● **Aim of the exercise**:
Retype word for word the lines of the data below, from the first to the one bearing "Select C1Calendar in", with that one included.

● **Recorded information**:
════════════════

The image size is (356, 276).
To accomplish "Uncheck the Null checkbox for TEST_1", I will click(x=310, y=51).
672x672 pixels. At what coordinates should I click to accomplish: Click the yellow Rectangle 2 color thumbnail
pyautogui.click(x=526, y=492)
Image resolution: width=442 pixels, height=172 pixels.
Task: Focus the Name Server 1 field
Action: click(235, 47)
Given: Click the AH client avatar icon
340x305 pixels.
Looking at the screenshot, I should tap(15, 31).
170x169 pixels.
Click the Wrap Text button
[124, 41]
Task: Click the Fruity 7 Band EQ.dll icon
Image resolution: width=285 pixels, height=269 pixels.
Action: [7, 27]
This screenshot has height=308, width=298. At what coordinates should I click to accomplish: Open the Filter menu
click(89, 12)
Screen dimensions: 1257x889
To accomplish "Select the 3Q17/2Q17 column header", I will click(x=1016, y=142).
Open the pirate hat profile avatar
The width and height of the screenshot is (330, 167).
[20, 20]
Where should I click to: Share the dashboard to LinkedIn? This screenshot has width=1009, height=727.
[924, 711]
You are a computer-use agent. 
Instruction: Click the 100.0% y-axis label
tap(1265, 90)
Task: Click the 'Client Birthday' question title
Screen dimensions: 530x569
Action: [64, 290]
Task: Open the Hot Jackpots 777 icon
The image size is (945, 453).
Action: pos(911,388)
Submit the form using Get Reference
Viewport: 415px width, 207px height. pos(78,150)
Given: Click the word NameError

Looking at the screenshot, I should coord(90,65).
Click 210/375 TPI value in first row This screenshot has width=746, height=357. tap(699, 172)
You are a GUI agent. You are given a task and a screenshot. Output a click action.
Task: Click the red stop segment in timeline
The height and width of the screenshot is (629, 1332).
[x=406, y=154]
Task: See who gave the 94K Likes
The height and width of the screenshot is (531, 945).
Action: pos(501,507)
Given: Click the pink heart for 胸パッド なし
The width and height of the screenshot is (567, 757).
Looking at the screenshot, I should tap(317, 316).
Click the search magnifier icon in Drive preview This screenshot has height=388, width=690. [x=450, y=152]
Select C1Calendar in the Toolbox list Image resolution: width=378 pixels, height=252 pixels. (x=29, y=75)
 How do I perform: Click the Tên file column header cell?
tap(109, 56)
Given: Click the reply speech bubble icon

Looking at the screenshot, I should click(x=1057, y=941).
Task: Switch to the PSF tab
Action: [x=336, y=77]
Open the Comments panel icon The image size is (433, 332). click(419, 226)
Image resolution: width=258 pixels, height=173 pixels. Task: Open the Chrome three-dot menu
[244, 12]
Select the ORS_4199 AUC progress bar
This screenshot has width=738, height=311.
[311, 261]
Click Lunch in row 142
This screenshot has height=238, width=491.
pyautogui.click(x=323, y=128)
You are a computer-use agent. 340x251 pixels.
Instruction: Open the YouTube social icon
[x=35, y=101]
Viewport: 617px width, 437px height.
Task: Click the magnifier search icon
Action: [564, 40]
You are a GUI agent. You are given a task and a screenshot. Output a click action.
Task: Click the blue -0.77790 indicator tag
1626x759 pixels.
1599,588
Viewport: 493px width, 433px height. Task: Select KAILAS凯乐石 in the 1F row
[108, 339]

════════════════

● **Task solution**:
The image size is (356, 276).
To accomplish "Uncheck the Null checkbox for TEST_1", I will click(x=310, y=51).
672x672 pixels. At what coordinates should I click to accomplish: Click the yellow Rectangle 2 color thumbnail
pyautogui.click(x=526, y=492)
Image resolution: width=442 pixels, height=172 pixels.
Task: Focus the Name Server 1 field
Action: click(235, 47)
Given: Click the AH client avatar icon
340x305 pixels.
Looking at the screenshot, I should tap(15, 31).
170x169 pixels.
Click the Wrap Text button
[124, 41]
Task: Click the Fruity 7 Band EQ.dll icon
Image resolution: width=285 pixels, height=269 pixels.
Action: [7, 27]
This screenshot has height=308, width=298. At what coordinates should I click to accomplish: Open the Filter menu
click(89, 12)
Screen dimensions: 1257x889
To accomplish "Select the 3Q17/2Q17 column header", I will click(x=1016, y=142).
Open the pirate hat profile avatar
The width and height of the screenshot is (330, 167).
[20, 20]
Where should I click to: Share the dashboard to LinkedIn? This screenshot has width=1009, height=727.
[924, 711]
You are a computer-use agent. 
Instruction: Click the 100.0% y-axis label
tap(1265, 90)
Task: Click the 'Client Birthday' question title
Screen dimensions: 530x569
Action: [64, 290]
Task: Open the Hot Jackpots 777 icon
The image size is (945, 453).
Action: pos(911,388)
Submit the form using Get Reference
Viewport: 415px width, 207px height. pos(78,150)
Given: Click the word NameError

Looking at the screenshot, I should coord(90,65).
Click 210/375 TPI value in first row This screenshot has width=746, height=357. tap(699, 172)
You are a GUI agent. You are given a task and a screenshot. Output a click action.
Task: Click the red stop segment in timeline
The height and width of the screenshot is (629, 1332).
[x=406, y=154]
Task: See who gave the 94K Likes
The height and width of the screenshot is (531, 945).
Action: pos(501,507)
Given: Click the pink heart for 胸パッド なし
The width and height of the screenshot is (567, 757).
Looking at the screenshot, I should tap(317, 316).
Click the search magnifier icon in Drive preview This screenshot has height=388, width=690. [x=450, y=152]
Select C1Calendar in the Toolbox list Image resolution: width=378 pixels, height=252 pixels. (x=29, y=75)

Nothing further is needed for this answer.